> **Records drawn from a dataset**
○ ○ ○

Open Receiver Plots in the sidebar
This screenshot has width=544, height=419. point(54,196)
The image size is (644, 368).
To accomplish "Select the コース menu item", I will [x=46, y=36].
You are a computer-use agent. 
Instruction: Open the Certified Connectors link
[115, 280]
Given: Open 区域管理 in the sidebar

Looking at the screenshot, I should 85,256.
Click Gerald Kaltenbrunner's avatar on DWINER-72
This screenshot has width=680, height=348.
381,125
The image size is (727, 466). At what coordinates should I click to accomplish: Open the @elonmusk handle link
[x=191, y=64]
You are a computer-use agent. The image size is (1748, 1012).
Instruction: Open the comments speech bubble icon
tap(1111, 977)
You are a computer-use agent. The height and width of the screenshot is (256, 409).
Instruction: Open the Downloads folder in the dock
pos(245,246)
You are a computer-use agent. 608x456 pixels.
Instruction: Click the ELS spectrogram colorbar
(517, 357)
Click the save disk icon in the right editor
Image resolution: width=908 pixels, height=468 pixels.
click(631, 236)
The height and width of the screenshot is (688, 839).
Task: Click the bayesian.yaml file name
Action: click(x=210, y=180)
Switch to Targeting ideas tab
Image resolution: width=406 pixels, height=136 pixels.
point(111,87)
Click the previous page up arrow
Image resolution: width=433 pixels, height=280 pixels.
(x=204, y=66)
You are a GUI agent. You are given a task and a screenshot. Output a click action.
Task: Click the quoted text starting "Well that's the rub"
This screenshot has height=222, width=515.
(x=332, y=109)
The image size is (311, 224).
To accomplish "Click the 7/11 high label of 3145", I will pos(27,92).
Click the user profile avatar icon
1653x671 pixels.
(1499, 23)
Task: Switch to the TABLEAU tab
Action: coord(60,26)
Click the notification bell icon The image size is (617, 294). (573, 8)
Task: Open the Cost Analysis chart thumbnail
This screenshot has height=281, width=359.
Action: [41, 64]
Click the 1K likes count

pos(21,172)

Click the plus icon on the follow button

○ ○ ○

> **EXERCISE**
A single number is the expected answer: how many lines of the records above contain the word "will".

> **ANSWER**
2